**Data excerpts:**
Segment Open

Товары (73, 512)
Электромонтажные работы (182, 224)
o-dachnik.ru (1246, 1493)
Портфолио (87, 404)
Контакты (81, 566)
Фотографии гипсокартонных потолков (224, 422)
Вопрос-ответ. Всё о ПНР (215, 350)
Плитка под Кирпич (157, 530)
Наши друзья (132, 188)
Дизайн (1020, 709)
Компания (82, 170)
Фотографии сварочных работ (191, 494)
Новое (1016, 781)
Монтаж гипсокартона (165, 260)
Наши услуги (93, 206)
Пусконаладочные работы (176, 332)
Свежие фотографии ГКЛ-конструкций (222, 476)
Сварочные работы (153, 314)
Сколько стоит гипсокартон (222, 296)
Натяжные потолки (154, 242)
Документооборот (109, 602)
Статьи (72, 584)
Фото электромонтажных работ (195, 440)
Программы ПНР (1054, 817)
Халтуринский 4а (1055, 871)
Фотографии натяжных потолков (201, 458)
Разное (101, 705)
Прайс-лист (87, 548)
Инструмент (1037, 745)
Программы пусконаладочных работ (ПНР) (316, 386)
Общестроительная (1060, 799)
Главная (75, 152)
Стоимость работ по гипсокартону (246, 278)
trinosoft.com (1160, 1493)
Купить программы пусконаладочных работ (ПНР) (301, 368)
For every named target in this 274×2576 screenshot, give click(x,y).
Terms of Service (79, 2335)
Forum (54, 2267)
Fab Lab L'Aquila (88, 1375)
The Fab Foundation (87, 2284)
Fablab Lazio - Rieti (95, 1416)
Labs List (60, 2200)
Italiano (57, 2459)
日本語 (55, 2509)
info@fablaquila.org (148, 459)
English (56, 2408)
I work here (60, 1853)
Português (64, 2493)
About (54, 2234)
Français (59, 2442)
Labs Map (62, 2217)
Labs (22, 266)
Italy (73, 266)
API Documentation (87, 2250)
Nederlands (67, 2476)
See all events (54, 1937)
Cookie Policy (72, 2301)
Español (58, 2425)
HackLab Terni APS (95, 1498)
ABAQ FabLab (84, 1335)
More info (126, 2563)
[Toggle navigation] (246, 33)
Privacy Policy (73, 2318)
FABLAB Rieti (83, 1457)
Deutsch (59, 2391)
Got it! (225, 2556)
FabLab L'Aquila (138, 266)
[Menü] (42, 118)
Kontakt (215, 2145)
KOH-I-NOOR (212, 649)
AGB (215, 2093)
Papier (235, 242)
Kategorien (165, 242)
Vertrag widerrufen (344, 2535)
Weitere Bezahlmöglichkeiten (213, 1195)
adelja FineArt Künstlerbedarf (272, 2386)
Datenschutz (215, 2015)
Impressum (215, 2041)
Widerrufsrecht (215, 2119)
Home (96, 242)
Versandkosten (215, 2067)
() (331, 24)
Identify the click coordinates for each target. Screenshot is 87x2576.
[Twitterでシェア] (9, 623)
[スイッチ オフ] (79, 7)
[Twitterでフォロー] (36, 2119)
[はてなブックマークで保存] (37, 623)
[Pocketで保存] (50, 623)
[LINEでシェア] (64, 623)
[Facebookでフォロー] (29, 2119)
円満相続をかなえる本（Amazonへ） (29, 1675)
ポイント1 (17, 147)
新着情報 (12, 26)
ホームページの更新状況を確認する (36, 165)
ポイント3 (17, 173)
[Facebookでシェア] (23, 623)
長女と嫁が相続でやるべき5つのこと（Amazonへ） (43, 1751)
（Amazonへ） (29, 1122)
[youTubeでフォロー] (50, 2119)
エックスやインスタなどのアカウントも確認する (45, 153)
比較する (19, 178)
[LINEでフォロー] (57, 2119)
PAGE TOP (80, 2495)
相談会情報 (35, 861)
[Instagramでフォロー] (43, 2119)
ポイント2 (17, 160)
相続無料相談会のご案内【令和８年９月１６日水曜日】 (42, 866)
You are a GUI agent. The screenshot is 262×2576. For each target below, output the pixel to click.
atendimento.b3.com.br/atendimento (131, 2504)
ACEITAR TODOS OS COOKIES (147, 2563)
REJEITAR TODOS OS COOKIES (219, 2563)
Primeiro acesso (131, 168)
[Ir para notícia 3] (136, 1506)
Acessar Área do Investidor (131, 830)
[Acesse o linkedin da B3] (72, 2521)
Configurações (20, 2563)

Segment Closed

**Exercise prompt:**
Above are the entries. Quote exactly the lines from the one bearing "I work here (60, 1853)" through the one bearing "atendimento.b3.com.br/atendimento (131, 2504)".

**Worked solution:**
I work here (60, 1853)
Português (64, 2493)
About (54, 2234)
Français (59, 2442)
Labs Map (62, 2217)
Labs (22, 266)
Italy (73, 266)
API Documentation (87, 2250)
Nederlands (67, 2476)
See all events (54, 1937)
Cookie Policy (72, 2301)
Español (58, 2425)
HackLab Terni APS (95, 1498)
ABAQ FabLab (84, 1335)
More info (126, 2563)
[Toggle navigation] (246, 33)
Privacy Policy (73, 2318)
FABLAB Rieti (83, 1457)
Deutsch (59, 2391)
Got it! (225, 2556)
FabLab L'Aquila (138, 266)
[Menü] (42, 118)
Kontakt (215, 2145)
KOH-I-NOOR (212, 649)
AGB (215, 2093)
Papier (235, 242)
Kategorien (165, 242)
Vertrag widerrufen (344, 2535)
Weitere Bezahlmöglichkeiten (213, 1195)
adelja FineArt Künstlerbedarf (272, 2386)
Datenschutz (215, 2015)
Impressum (215, 2041)
Widerrufsrecht (215, 2119)
Home (96, 242)
Versandkosten (215, 2067)
() (331, 24)
Identify the click coordinates for each target. Screenshot is 87x2576.
[Twitterでシェア] (9, 623)
[スイッチ オフ] (79, 7)
[Twitterでフォロー] (36, 2119)
[はてなブックマークで保存] (37, 623)
[Pocketで保存] (50, 623)
[LINEでシェア] (64, 623)
[Facebookでフォロー] (29, 2119)
円満相続をかなえる本（Amazonへ） (29, 1675)
ポイント1 (17, 147)
新着情報 (12, 26)
ホームページの更新状況を確認する (36, 165)
ポイント3 (17, 173)
[Facebookでシェア] (23, 623)
長女と嫁が相続でやるべき5つのこと（Amazonへ） (43, 1751)
（Amazonへ） (29, 1122)
[youTubeでフォロー] (50, 2119)
エックスやインスタなどのアカウントも確認する (45, 153)
比較する (19, 178)
[LINEでフォロー] (57, 2119)
PAGE TOP (80, 2495)
相談会情報 (35, 861)
[Instagramでフォロー] (43, 2119)
ポイント2 (17, 160)
相続無料相談会のご案内【令和８年９月１６日水曜日】 (42, 866)
You are a GUI agent. The screenshot is 262×2576. For each target below, output the pixel to click.
atendimento.b3.com.br/atendimento (131, 2504)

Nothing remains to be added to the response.